Task to complete
Type out all the lines below word for word, leaving out the pictures.

Dataset items:
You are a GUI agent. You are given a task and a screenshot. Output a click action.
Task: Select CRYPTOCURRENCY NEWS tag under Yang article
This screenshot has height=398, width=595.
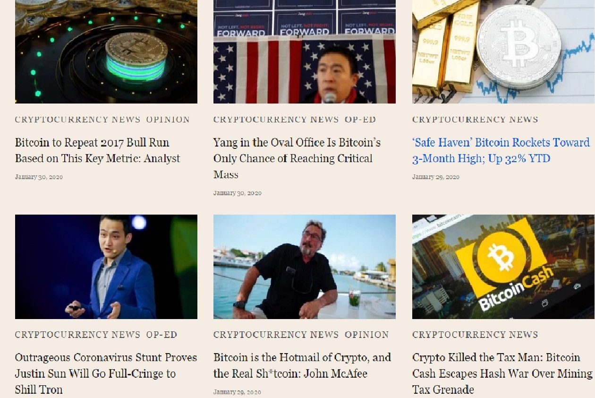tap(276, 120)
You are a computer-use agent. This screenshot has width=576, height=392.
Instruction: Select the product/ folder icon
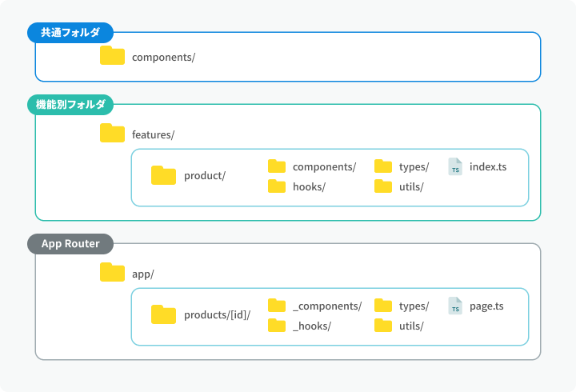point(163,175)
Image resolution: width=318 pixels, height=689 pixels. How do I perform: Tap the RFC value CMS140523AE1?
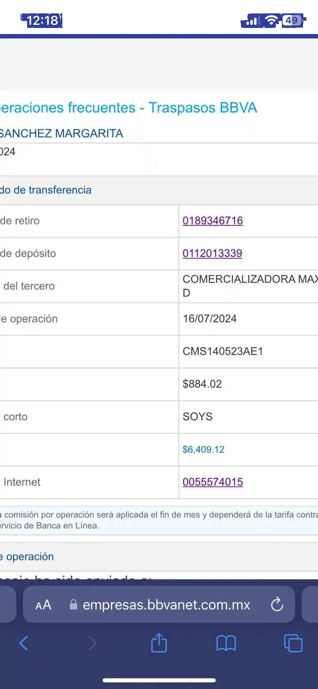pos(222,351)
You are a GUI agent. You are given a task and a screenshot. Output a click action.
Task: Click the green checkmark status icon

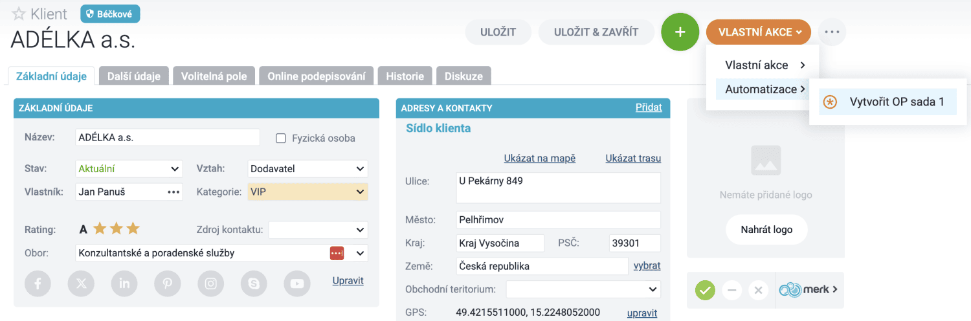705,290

Right answer
You are a GUI agent. You are given a task and a screenshot. Output a click action.
Task: Select CRYPTOCURRENCY NEWS tag under Yang article
This screenshot has height=398, width=595.
tap(276, 120)
You are a computer-use agent. This screenshot has width=576, height=392.
Instruction: Select the product/ folder icon
point(163,175)
Image resolution: width=318 pixels, height=689 pixels. How do I perform: Tap the RFC value CMS140523AE1?
pos(222,351)
You are a GUI agent. You are given a task and a screenshot. Output a click action.
Task: Click the green checkmark status icon

705,290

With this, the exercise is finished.